I agree with Naveh that the US influence over the Zionist enterprise is important. What is less understood is how Israel has become a model for the US. Because the state of Israel was created in part under the inspiration of the US--the frontier society forged in North America--images of the US have come to constitute an essential element of the vision that many Americans have of Israel and Palestine.

In great part, the US understanding of the Israeli-Palestinian conflict involves an image of the US itself, an image first projected onto the Zionist settlements, and then onto the state of Israel. This is a process of "image transfer" which began long before the recognition of the state of Israel in 1948 and the substitution of US authority in the region for that of Great Britain.

How did the historical experience of the United States help shape the image of Palestine? How did the "New Jerusalem" contribute to a change in the vision of the "old Jerusalem?"
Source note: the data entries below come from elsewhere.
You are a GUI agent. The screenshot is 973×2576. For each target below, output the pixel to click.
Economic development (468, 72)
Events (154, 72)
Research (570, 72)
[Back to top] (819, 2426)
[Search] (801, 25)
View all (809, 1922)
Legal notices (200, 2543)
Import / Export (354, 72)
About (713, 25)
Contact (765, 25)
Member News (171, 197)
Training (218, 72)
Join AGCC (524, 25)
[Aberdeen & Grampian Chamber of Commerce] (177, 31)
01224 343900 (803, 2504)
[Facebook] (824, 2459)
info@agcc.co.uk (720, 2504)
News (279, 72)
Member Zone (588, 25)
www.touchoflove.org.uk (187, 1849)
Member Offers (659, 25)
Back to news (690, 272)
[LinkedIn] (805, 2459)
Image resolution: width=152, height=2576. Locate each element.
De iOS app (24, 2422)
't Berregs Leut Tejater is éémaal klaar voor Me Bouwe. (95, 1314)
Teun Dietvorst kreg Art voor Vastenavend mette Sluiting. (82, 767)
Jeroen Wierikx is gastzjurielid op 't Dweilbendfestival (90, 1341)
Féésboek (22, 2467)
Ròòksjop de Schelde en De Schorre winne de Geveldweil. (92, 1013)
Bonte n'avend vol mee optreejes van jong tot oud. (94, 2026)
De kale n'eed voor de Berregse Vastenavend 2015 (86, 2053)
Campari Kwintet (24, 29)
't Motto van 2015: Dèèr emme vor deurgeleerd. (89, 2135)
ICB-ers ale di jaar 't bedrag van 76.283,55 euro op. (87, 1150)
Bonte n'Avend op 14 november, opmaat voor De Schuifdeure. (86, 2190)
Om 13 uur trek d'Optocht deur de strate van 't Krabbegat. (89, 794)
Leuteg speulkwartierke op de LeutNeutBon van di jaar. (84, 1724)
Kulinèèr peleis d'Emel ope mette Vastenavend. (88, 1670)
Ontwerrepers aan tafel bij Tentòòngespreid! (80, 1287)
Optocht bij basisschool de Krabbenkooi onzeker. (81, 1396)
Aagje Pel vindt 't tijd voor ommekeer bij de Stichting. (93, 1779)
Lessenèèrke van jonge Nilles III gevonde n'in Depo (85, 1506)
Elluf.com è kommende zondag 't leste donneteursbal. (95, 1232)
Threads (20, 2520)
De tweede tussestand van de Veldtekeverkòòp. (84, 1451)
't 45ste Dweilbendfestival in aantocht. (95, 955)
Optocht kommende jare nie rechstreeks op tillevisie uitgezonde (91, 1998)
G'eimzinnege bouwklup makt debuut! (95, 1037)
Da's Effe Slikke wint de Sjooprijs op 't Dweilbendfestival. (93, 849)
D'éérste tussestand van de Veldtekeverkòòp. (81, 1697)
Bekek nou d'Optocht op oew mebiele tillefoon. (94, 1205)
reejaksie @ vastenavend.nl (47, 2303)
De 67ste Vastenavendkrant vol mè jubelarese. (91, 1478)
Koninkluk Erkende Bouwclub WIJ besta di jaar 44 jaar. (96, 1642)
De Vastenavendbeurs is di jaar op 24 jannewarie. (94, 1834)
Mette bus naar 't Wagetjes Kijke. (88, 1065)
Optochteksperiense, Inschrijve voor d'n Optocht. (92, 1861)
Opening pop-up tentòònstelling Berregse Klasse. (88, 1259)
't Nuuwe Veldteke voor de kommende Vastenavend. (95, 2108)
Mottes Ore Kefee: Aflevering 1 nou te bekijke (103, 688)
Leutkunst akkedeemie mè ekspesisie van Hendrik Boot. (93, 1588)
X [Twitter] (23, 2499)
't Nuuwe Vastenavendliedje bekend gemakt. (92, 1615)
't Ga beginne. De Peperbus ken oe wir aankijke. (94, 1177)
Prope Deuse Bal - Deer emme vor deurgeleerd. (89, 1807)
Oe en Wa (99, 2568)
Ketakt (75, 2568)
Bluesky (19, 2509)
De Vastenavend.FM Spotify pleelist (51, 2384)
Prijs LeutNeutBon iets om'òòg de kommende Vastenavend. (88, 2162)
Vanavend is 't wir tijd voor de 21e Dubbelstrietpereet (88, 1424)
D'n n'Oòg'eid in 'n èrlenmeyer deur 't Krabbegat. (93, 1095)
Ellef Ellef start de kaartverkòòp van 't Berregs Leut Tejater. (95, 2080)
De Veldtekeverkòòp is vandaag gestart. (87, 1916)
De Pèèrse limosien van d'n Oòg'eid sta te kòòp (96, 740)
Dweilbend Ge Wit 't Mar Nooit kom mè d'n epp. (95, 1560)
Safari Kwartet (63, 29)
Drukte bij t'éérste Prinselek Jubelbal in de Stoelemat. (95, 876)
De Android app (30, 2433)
A first connection is between an understanding of the Jewish Diaspora and the Protestant-Puritan Diaspora of the seventeenth century. Despite deep currents of anti-Semitism, the parallel between John Winthrop leading the brave Puritans to the Promised Land and Moses leading the children of Israel back to the Holy Land has been regularly exploited in (what is today) the United States. For example, Thomas Jefferson suggested that the official seal of the United States could depict the "Children of Israel" following a pillar of light sent by God.

The associations envisioned by Jefferson are eloquent: the notion of a chosen people--the Elect--to whom providence has assigned a spiritual mission linked to the conquest of a particular land. All this provides the basis for an affinity that is, in fact, more than elective--it is divine. More specifically, both...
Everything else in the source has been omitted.